Integrating LLM, EEG, and Eye-Tracking Biomarker Analysis for Word-Level Neural State Classification in Semantic Inference Reading Comprehension

With the recent proliferation of large language models (LLMs), such as Generative Pre-trained Transformers (GPT), there has been a significant shift in exploring human and machine comprehension of semantic language meaning. This shift calls for interdisciplinary research that bridges cognitive science and natural language processing (NLP). This pilot study aims to provide insights into individuals' neural states during a semantic relation reading-comprehension task.

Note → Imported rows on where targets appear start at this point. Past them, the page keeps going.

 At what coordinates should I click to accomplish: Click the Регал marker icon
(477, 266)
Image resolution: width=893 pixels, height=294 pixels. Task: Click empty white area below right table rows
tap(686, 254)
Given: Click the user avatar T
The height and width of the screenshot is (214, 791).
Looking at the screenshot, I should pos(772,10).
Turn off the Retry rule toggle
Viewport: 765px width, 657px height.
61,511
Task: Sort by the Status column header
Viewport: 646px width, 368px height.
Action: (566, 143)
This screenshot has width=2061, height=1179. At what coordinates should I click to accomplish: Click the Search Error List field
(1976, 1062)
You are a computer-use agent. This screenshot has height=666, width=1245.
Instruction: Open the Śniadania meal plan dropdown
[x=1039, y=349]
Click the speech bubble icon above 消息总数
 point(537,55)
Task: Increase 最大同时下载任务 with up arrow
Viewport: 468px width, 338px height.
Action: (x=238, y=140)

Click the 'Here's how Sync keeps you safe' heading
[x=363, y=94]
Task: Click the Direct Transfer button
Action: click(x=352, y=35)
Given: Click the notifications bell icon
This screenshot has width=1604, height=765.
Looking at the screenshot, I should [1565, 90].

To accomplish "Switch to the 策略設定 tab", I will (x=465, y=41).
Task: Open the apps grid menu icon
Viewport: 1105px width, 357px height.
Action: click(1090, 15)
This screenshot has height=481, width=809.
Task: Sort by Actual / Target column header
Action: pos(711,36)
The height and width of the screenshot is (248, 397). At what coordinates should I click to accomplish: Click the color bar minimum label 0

We propose jointly analyzing LLMs, eye-gaze, and electroencephalographic (EEG) data to study how the brain processes words with varying degrees of relevance to a keyword during reading. We also use a feature engineering approach to improve the fixation-related EEG data classification while participants read words with high versus low relevance to the keyword. The best validation accuracy in this word-level classification is over 60\% across 12 subjects. Words of high relevance to the inference keyword had significantly more eye fixations per word: 1.0584 compared to 0.6576 when excluding no-fixation words, and 1.5126 compared to 1.4026 when including them. This study represents the first attempt to classify brain states at a word level using LLM knowledge. It provides valuable insights into human cognitive abilities and the realm of Artificial General Intelligence (AGI), and offers guidance for developing potential reading-assisted technologies.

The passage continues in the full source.